In the material below, reproduce each line verbatim, beginning with the line that contains "At what coordinates" and stopping after the line that contains "[x=130, y=187]". Omit the pictures from your output.

Available records
□ □ □
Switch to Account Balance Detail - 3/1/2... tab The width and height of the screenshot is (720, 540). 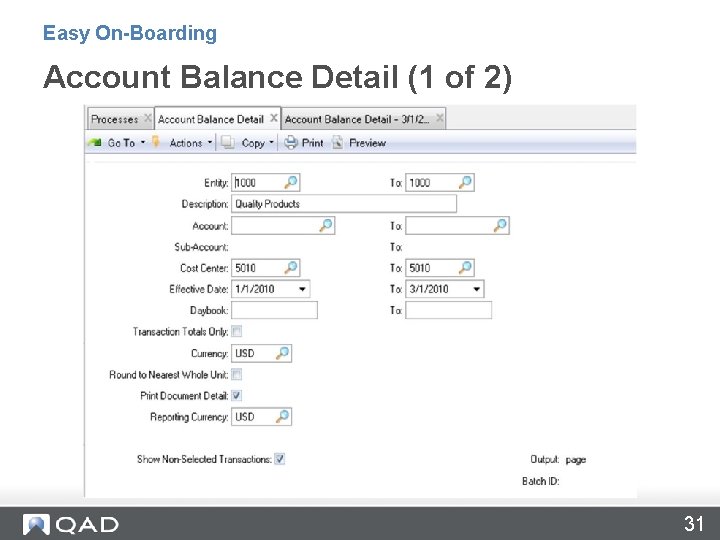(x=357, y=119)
□ □ □
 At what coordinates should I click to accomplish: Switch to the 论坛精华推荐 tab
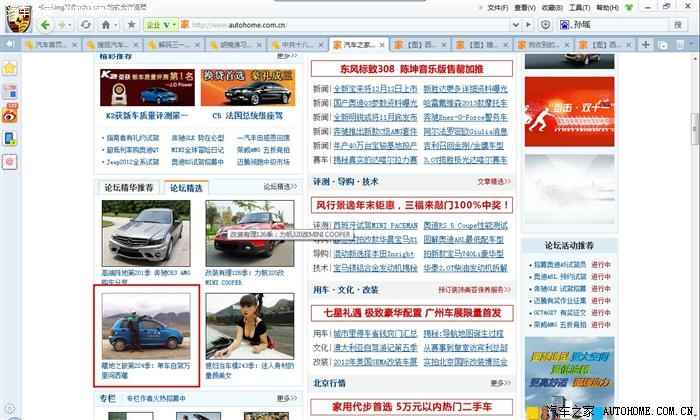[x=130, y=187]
□ □ □
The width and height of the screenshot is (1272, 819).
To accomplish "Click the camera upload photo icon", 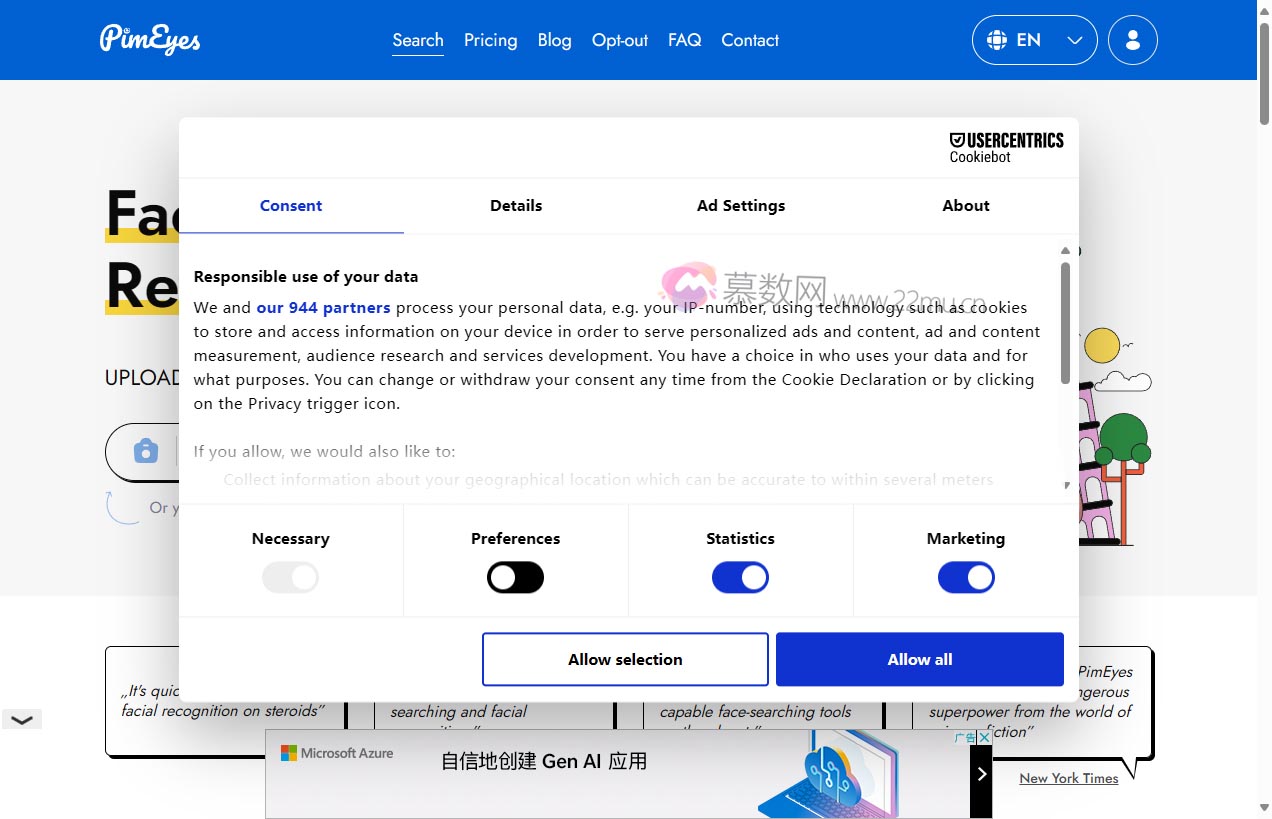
□ □ □
Output of the exercise
 At what coordinates should I click to accomplish: Switch to the 论坛精华推荐 tab
[x=130, y=187]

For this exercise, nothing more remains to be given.